Exercise inputs —

--- --- ---

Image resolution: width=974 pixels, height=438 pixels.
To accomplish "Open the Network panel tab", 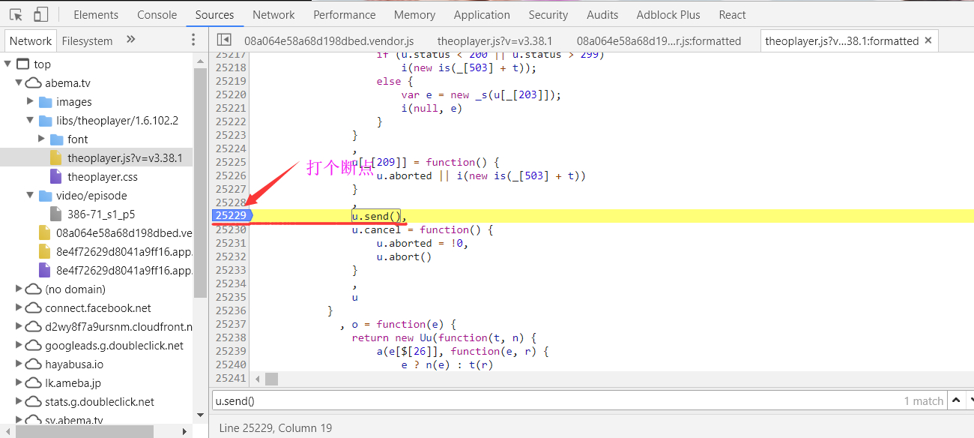I will click(x=273, y=14).
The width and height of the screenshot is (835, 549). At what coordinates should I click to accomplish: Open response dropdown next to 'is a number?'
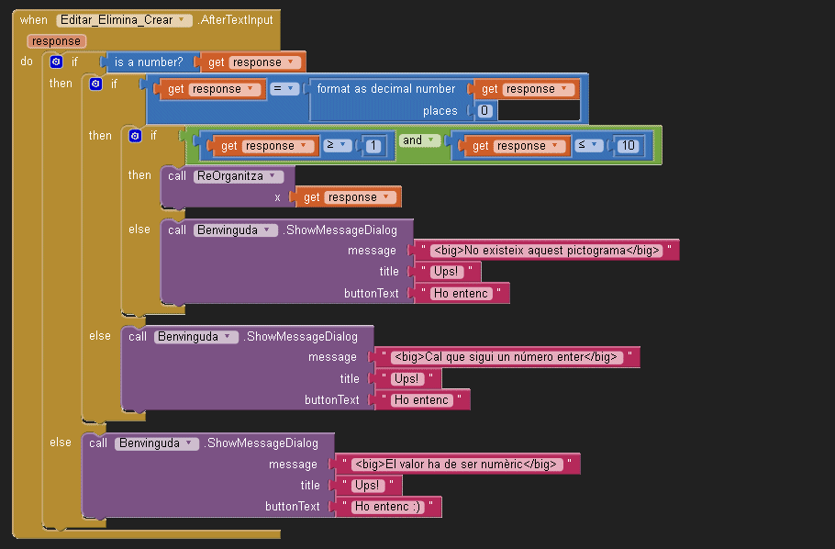(x=292, y=62)
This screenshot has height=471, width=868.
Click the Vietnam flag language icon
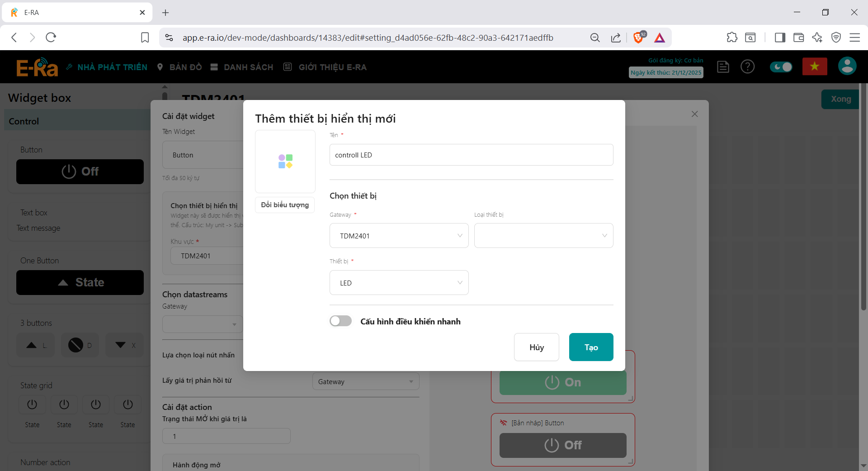click(x=814, y=67)
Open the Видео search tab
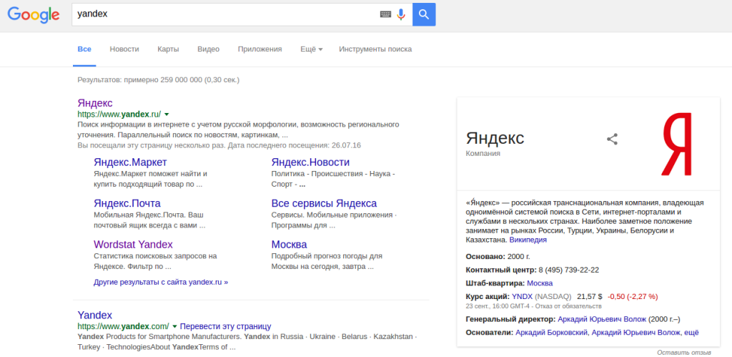This screenshot has width=732, height=357. point(208,49)
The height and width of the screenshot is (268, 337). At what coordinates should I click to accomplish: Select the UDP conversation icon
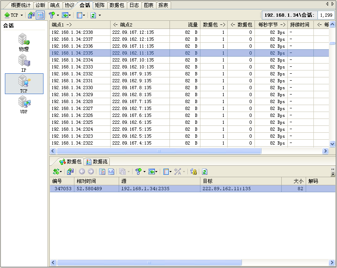(x=24, y=105)
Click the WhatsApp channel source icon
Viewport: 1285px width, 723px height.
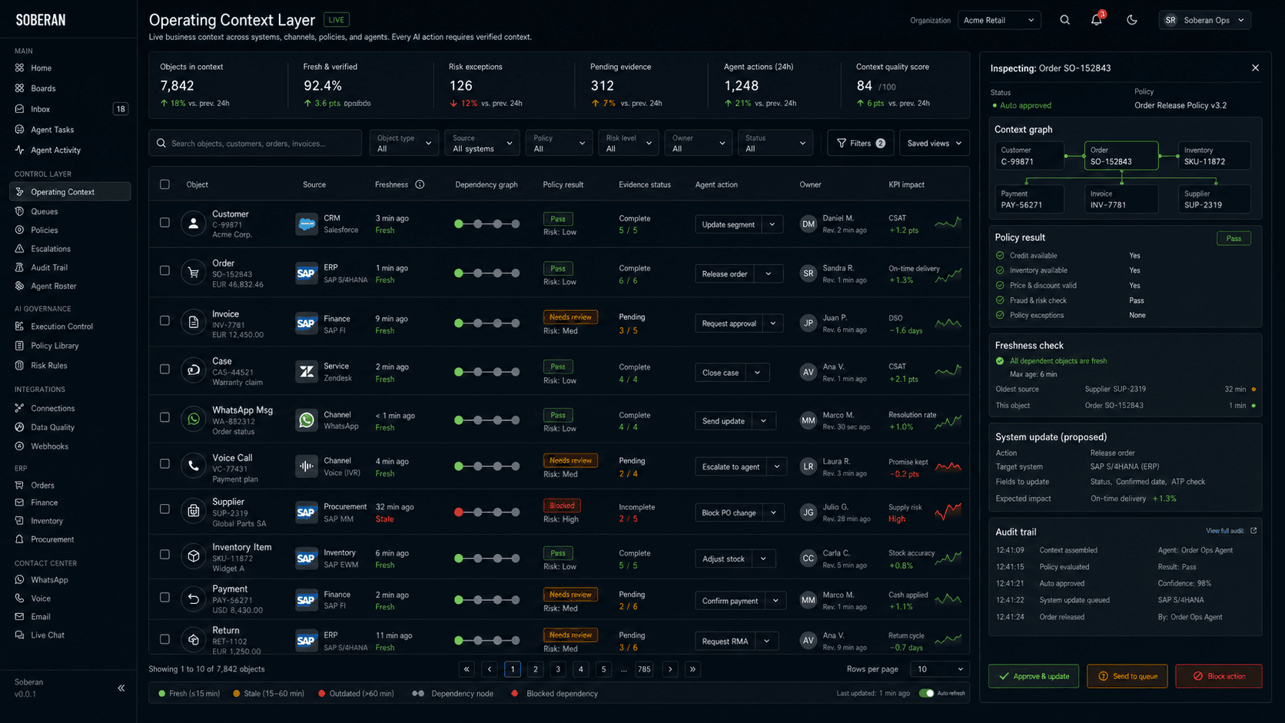click(307, 420)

--- --- ---

Write out, exactly and only, the lines from the one containing "The height and" through the last line of the material above. Pictures do not go in the copy.

The height and width of the screenshot is (268, 337). At what coordinates should I click to accomplish: Select the UDP conversation icon
(x=24, y=105)
Click the WhatsApp channel source icon
Viewport: 1285px width, 723px height.
click(307, 420)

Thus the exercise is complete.